Data under study below:

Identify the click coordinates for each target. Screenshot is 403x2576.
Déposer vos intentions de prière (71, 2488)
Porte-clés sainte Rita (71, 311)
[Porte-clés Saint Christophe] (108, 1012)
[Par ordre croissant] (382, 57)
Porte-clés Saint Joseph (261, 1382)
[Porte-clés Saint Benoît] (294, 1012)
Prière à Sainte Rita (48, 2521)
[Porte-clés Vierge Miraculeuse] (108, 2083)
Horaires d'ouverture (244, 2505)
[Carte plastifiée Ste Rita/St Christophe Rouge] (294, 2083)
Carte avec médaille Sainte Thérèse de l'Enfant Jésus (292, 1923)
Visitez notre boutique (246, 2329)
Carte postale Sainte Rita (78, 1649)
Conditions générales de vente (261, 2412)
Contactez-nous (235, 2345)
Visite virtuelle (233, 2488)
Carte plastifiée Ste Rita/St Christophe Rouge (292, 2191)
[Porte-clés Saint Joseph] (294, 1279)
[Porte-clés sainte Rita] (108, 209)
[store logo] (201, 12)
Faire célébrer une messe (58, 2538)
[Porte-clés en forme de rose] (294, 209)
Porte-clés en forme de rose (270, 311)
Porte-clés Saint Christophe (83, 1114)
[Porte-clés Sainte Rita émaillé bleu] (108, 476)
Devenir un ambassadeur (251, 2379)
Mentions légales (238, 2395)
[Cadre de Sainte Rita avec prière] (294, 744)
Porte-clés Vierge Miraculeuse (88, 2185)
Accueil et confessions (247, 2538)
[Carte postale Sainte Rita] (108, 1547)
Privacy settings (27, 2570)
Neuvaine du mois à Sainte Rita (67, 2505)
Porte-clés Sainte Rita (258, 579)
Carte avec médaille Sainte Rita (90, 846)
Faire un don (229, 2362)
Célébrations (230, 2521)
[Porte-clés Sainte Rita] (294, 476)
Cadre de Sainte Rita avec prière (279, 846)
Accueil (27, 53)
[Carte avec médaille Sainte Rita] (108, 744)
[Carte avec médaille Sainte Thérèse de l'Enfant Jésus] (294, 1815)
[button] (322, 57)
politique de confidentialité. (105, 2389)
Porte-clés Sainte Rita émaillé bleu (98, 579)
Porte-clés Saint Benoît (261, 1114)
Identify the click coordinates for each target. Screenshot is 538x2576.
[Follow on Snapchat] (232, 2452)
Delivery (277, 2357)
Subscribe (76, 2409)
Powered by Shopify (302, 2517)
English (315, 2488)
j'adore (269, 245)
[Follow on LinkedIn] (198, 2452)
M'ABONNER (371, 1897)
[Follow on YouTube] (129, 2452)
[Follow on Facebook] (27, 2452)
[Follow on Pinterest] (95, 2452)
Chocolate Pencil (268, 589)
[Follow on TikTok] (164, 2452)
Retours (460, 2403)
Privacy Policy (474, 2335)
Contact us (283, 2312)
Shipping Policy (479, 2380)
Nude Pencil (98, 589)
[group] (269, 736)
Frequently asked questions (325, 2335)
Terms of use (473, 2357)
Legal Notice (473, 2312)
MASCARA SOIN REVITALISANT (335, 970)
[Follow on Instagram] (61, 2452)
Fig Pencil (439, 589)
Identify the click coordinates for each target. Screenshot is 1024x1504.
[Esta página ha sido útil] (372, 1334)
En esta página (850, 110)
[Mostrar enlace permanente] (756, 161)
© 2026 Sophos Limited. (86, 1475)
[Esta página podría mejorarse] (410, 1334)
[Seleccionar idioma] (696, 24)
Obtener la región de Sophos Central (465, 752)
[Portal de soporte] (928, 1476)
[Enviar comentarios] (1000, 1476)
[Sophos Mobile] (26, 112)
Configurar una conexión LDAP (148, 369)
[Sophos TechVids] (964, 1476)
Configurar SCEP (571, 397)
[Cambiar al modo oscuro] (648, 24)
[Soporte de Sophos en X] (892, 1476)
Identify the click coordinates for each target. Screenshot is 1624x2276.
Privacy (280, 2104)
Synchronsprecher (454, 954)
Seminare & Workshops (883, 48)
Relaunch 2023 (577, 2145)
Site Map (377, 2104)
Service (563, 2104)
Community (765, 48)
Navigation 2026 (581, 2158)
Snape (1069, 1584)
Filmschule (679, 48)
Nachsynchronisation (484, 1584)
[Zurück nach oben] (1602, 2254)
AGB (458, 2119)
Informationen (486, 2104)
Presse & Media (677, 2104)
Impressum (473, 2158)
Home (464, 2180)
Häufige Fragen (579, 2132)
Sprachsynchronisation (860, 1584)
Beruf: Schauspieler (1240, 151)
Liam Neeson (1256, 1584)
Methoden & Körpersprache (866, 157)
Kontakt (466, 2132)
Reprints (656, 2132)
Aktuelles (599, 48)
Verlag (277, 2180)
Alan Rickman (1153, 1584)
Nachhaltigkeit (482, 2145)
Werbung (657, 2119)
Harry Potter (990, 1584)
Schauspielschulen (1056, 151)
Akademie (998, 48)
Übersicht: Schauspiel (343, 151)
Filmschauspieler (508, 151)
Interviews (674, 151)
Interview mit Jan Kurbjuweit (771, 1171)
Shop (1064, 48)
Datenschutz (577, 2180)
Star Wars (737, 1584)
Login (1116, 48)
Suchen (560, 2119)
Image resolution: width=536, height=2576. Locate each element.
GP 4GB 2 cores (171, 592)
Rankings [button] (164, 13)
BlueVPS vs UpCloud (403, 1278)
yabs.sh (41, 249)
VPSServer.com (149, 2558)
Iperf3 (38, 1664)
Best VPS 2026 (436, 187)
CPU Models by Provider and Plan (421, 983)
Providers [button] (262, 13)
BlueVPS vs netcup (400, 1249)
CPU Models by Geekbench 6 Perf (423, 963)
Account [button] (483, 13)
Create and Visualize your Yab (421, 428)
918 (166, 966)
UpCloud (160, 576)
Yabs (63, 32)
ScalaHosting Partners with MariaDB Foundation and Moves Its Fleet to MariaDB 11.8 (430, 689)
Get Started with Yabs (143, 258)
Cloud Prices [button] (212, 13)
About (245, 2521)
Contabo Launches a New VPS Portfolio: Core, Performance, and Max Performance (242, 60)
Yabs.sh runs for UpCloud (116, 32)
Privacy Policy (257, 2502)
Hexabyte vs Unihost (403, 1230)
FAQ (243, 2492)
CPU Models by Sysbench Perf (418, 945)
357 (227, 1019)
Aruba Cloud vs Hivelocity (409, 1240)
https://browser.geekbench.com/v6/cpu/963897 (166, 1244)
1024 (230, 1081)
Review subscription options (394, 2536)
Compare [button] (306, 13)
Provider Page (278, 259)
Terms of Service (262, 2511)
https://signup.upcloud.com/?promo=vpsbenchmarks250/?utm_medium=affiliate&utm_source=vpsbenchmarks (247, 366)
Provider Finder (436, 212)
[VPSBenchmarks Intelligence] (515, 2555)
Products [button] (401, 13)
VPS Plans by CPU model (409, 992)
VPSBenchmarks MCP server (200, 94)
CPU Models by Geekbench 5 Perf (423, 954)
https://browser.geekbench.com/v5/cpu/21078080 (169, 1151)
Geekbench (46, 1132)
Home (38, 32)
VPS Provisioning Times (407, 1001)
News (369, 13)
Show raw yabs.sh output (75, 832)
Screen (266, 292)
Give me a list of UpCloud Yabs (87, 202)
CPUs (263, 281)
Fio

End of Data under study.

Work to be completed | Please find how many lines of the entries above include the string "página", giving the number and nothing else.

Your solution | 3